National security depends on White House continued support for biofuels
In a recent speech to the graduates of the United States Coast Guard Academy, President Barack Obama said: “Climate change constitutes a serious threat to global security, an immediate risk to our national security…and, make no mistake, it will impact how our military defends our country. And so we need to act — and we need to act now.”
As someone who has dedicated his life over the last decade to the defense of the United States, I could not agree more. This is why the Obama administration’s recent actions impacting our national commitment to renewable biofuels are perplexing; particularly, today’s announcement by the Environmental Protection Agency that will give oil companies the ability to dramatically undermine our nation’s ability to reduce our addiction to petroleum.
{mosads}This morning, the EPA released the proposed Renewable Fuel Standard, known as the RFS, which is a federal mandate designed to require oil companies to blend an ever increasing amount of renewable fuels into our nation’s fuel supply ever year until 2022.
What has me, and other proponents of biofuels concerned, is a new “methodology” for calculating the annual blending targets that is included in the proposed RFS. This methodology is supported by the oil companies, and would allow the oil companies, and not the government, to determine how much biofuel is sold at gas stations around the country based on the oil industry’s willingness to distribute renewable fuel. Oil companies are opposed to selling biofuels, because they don’t make biofuels, and therefore, every gallon of biofuel they blend into gasoline or diesel means they make less of a profit.
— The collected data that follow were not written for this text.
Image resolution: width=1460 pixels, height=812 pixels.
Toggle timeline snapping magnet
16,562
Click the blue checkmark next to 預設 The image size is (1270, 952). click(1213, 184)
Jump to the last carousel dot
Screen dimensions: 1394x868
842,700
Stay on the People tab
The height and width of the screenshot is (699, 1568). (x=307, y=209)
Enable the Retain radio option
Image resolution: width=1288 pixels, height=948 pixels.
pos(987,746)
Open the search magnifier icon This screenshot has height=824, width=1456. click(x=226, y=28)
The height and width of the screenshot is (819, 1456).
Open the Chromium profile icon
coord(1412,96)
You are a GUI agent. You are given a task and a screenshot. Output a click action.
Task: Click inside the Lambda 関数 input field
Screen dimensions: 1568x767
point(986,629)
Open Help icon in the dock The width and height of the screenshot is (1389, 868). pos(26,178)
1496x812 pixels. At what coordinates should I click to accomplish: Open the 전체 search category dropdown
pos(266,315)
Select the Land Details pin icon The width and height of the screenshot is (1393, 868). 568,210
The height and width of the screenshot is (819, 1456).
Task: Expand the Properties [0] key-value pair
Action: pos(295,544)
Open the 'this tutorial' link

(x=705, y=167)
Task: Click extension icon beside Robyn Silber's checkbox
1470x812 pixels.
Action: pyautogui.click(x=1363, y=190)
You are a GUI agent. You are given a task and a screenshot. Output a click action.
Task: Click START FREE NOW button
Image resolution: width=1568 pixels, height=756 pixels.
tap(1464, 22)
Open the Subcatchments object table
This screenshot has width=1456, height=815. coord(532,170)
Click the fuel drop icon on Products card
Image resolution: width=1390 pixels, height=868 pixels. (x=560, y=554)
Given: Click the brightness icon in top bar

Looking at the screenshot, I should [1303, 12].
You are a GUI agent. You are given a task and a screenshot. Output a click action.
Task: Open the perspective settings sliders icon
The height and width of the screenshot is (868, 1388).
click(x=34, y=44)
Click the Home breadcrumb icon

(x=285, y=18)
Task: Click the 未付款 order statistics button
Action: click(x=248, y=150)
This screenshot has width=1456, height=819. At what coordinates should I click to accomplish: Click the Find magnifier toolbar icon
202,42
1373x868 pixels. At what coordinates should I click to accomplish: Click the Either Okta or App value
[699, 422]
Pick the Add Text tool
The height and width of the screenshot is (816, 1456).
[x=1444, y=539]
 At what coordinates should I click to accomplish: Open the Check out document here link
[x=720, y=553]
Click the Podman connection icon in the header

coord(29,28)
We know the oil companies support this methodology because they admitted as much in a recent letter to the EPA administrator from the American Petroleum Institute and the American Fuel and Petrochemical Manufacturers. Those organizations are trade associations that represent the interests of the oil companies in Washington.
To be clear, I am not asserting that the oil companies are in any way unpatriotic or lack a commitment to our country’s national security. They are in the business of selling us energy, and without oil companies doing their jobs, our economy and our military would grind to a halt.
However, there can be no doubt that our national addiction to oil is a major contributor to the production of greenhouse gasses and climate change. This is why nearly every environmental group in the nation applauded the White House’s decision to not approve the construction of the Keystone XL pipeline that would have transported oil from the Canadian tar sands to refiners in the United States.
In his speech to the Coast Guard Academy graduates, the president attributed climate change to numerous national security challenges, including everything from the bloody civil war in Syria, which is further destabilizing the Middle East, to the rise of the terrorist group Boko Harem in Nigeria. The production of renewable biofuels offer hope in combatting these challenges, because they reduce the amount of greenhouse gasses emitted by the vehicles we drive.
Take for instance biodiesel, a renewable fuel made from recycled products like used restaurant cooking grease, that is a replacement for diesel fuel made from oil. Biodiesel is a certified advanced biofuel by the EPA, and reduces greenhouse gas emissions by over 80 percent when compared to regular diesel fuel. Advanced biofuels can also be made from garbage, wood chips, grasses and algae. Known as cellulosic ethanol, the United States could produce 75 billion gallons per year of these clean burning fuels by 2030, according to the Sandia National Laboratory. This would meet about half of the entire nation’s total fuel consumption. Cellulosic ethanol reduces greenhouse gas emissions by 100 percent or more when compared to gasoline.
As the pace quickens with the development of biofuels, new fuels will be more abundant and cheap. Over time, biofuels will continue to burn cleaner than ever before and help slow the pace of climate change.
It is my sincere hope that when the proposed RFS is finalized later this year, it will demonstrate our national commitment to biofuels and slowing the pace of climate change. It should not allow oil companies to thwart the intent of the RFS, by allowing them to determine how much biofuels to blend into our national fuel supply. That would be a mistake, and a set back in our country’s security.
Naughton, a major in the Army Reserve and a member of the Department of State International Security Advisory Board, has served in the Massachusetts House of Representatives since 1995. He is currently chair of the Committee on Public Safety and Homeland Security. The opinions expressed are his and do not represent official positions of the departments of Defense or State.